Gleam is a simple functional programming language. Checkout this great article why simple programming language matters.

The language is so straightforward that an experienced programmer can learn it in just a day or two. However, to truly appreciate its simplicity and constraints, one must have prior experience with complex programming languages and substantial coding practice.

focus on concrete problem

It is hard for less experienced developers to appreciate how rarely architecting for future requirements / applications turns out net-positive.

John Caremark

Gleam’s philosophy is to focus on concrete problem rather than building abstractions.

Consider this Racket code I encountered, it is used in different places for different things.

(λ (l . r) l)

Although it looks beautiful, this function is overly complex and marking it difficult to understand.

The function behaves as follows:

  • If called with a single list argument, it returns the first element of that list.
  • If called with multiple arguments, it returns the first argument.

however it is never called with more than three arguments in the code base.

Translating this to Gleam result in a more understandable code, with not too much verbosity.

pub type Shape = List(Int)

pub fn default_shape_fn_1(shape: Shape) -> Shape {
  case shape {
    [] -> []
    [head, ..] -> [head]
  }
}

pub fn default_shape_fn_2(shape: Shape, _: Shape) -> Shape {
  shape
}

[[no hidden complexity]]

Racket provides layers of abstraction like rename-out to override operators like + - * / > < = (literally can be anything) when exporting module. This is great for building abstraction to teach concepts or to build another new language/DSL, but such flexibility often comes with maintainability costs and cognitive burden.

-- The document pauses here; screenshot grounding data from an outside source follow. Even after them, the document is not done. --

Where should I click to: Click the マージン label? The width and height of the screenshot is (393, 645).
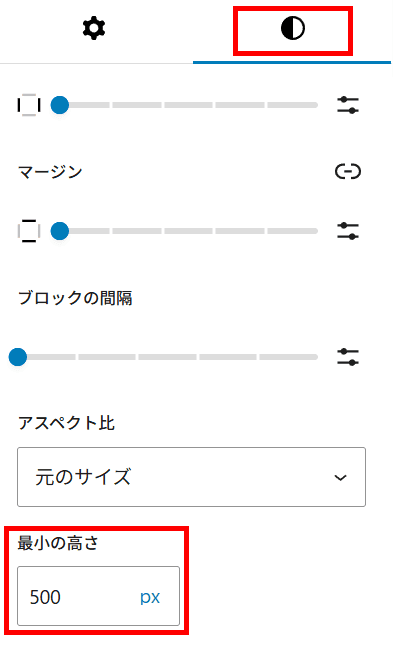(50, 172)

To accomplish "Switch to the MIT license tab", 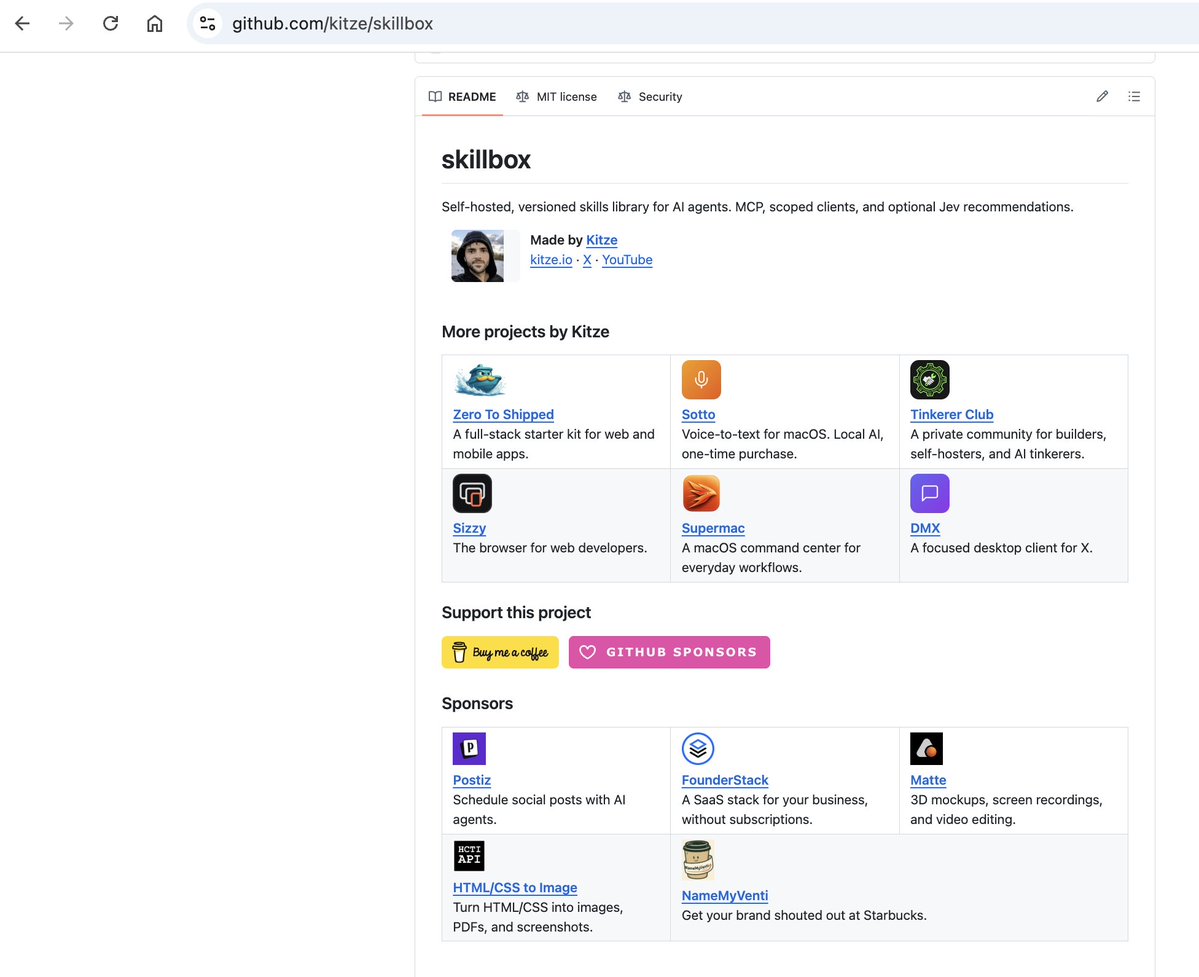I will [557, 97].
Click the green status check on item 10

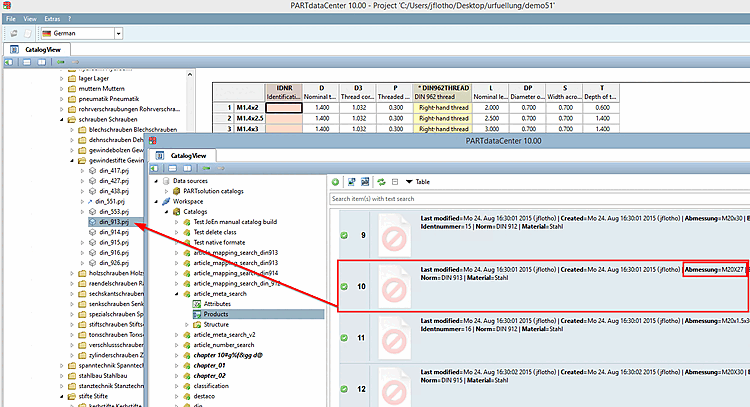coord(344,287)
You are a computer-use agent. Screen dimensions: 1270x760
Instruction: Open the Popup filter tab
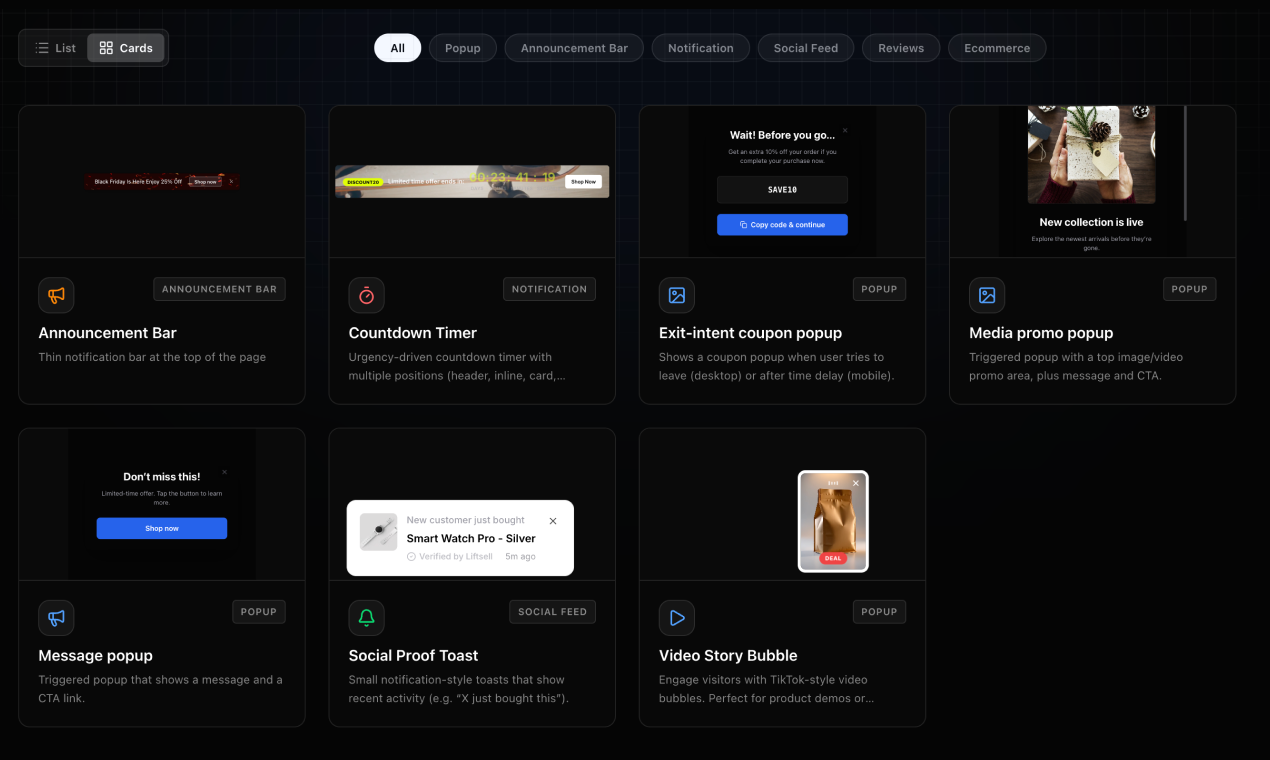click(462, 47)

The Little Learner provides different implementations for tensors. Functions, and operators that appear identical have different meanings across different tensor implementations. Also operators are overridden, when reading the codebase, I often get confused by operators like <, sometimes it compare numbers, other times it compare scalars or tensors, Racket is a dynamic language, without type annotation, checking those functions and operations can be really frustrating and confusing.

While this uniform abstraction layer is beneficial for teaching machine learning concepts, it can be challenging when examining the actual code.

In contrast, Gleam shines with its simplicity and lack of hidden complexities. Everything must be explicitly stated, making the code clean and readable. Additionally, the compiler is smart enough to perform type inference, so you usually don’t need to add type notations for everything.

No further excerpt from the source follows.